There are three ball transfer experiments (B2B #1, #2, #3). One of the ball transfer experiments (B2B #1) was carried out in a bottle outside the culture bag, and the other two (B2B #2 and #3) were carried out in a WAVETM culture bag. The first (B2B #1) and third (B2B #3) experiments of Vero cells came from cells that were inoculated into the culture bag through the cell factory, and the second experiment (B2B #2) of Vero was directly Cells inoculated and cultured after the first ball transfer experiment. In these few experiments, we all performed the ball transfer when the cell density exceeded 2x106, and put

The magnification is controlled at 5-6 times. Table 1 lists the general case of these three transfers. Prior to the first transfer, the cells were first inoculated from the cell factory into a 10 liter culture bag and grown to the desired cell density. The cell culture after the ball was transferred was also carried out in a 10 liter culture bag.
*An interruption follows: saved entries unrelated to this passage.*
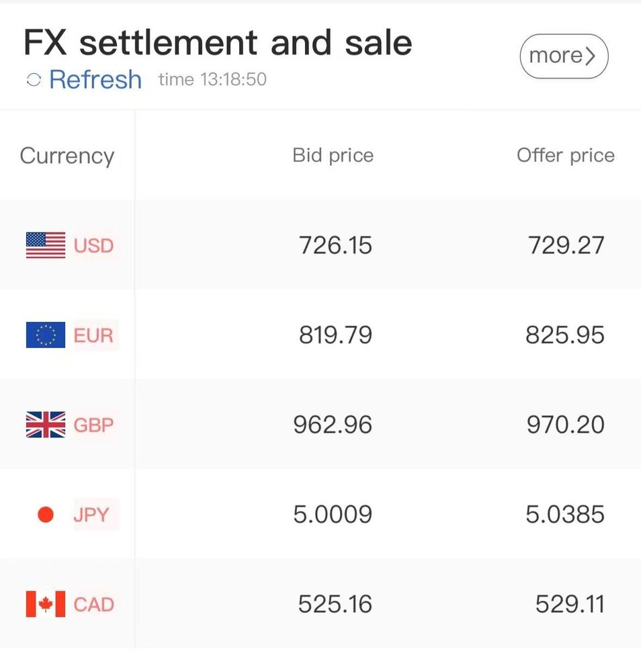Screen dimensions: 641x672
Task: Select the United Kingdom flag icon
Action: (46, 425)
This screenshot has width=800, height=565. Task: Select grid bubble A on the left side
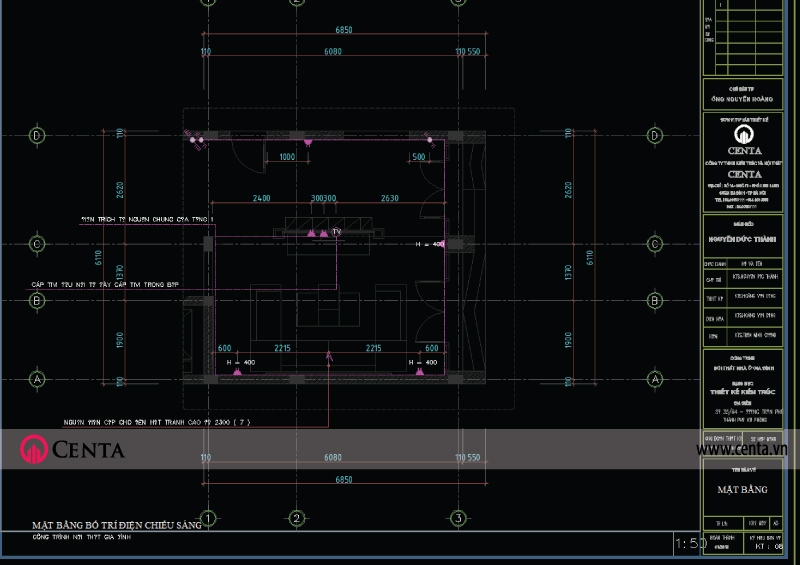tap(38, 380)
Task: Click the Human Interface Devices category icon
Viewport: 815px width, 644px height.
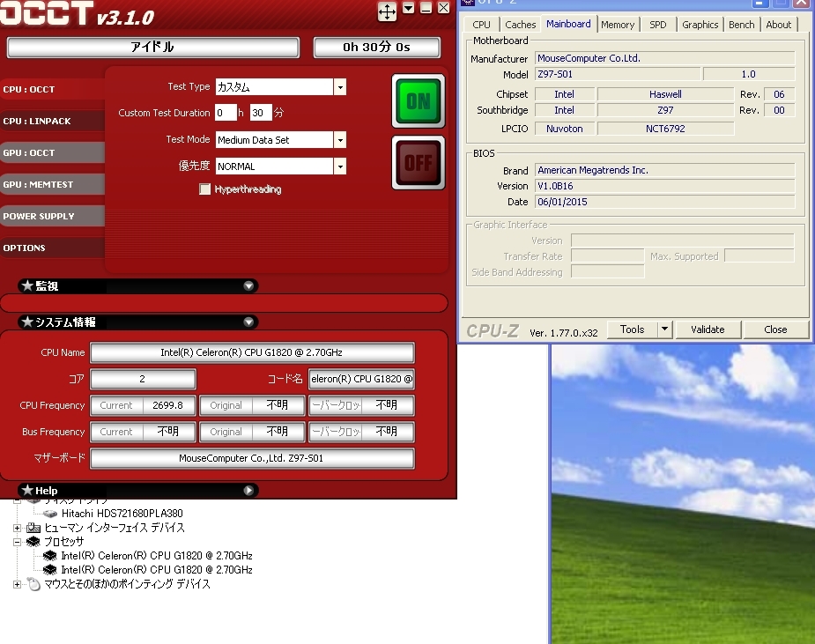Action: 33,528
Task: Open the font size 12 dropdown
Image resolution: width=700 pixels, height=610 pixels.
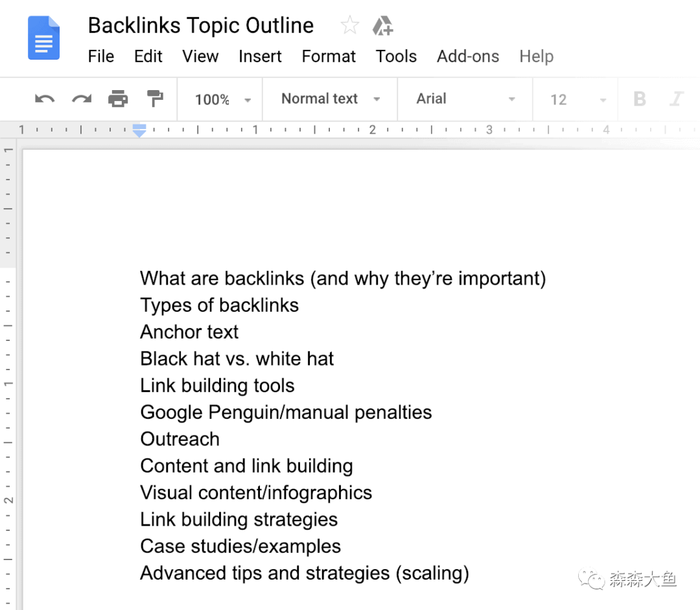Action: point(578,99)
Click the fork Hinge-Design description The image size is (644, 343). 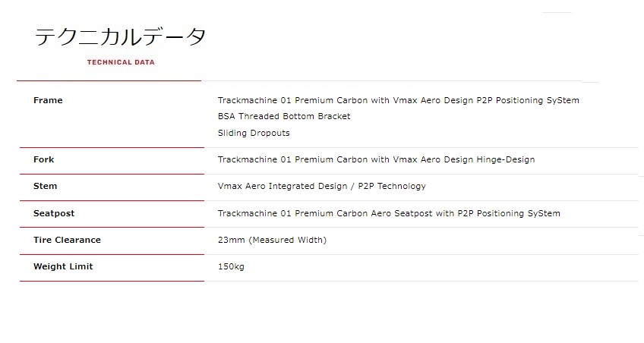[505, 159]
Table 1. Each ball transfer experiment

Cell growth before and after each ball is monitored by daily sampling. Figures 1 and 2 show cell growth curves based on the increase in cell density per day of culture. We put the related ones together for comparison. Figure 1 shows the cell growth curves before and after B2B #1 and B2B #2, while Figure 2 shows the cell growth before and after B2B #3. We can see that the cells maintain good growth vigor before and after each ball transfer experiment. After the ball transfer experiment, the initial cell density was slightly lower than the initial seed culture, so it took an extra day to reach a similar cell density. In general, the rate of cell growth is essentially the same.

Figure 1. Cell growth curve before and after ball transfer experiments B2B #1 and B2B #2

Figure 2. Cell growth curve before and after ball transfer experiment B2B #3

Figures 3 and 4 show the growth of Vero cells on the microcarriers before and after the ball is transferred, with the morphology of the cells on the first, third and fifth days before inoculation, respectively. The top three panels in Figure 4 show the cell growth morphology of the seed culture from the cell factory prior to the ball transfer experiment B2B #3. This is the growth of typical Vero cell seed cultures. Typically more than 90% of Vero cells will be attached to the microcarriers within 4 hours of inoculation and enter the logarithmic growth phase within 24 hours. From the growth of Vero cells on the microcarriers after each ball transfer experiment in Figures 3 and 4, it can be seen that the cells maintained a good growth morphology similar to that of the seed cell culture after the ball transfer experiment.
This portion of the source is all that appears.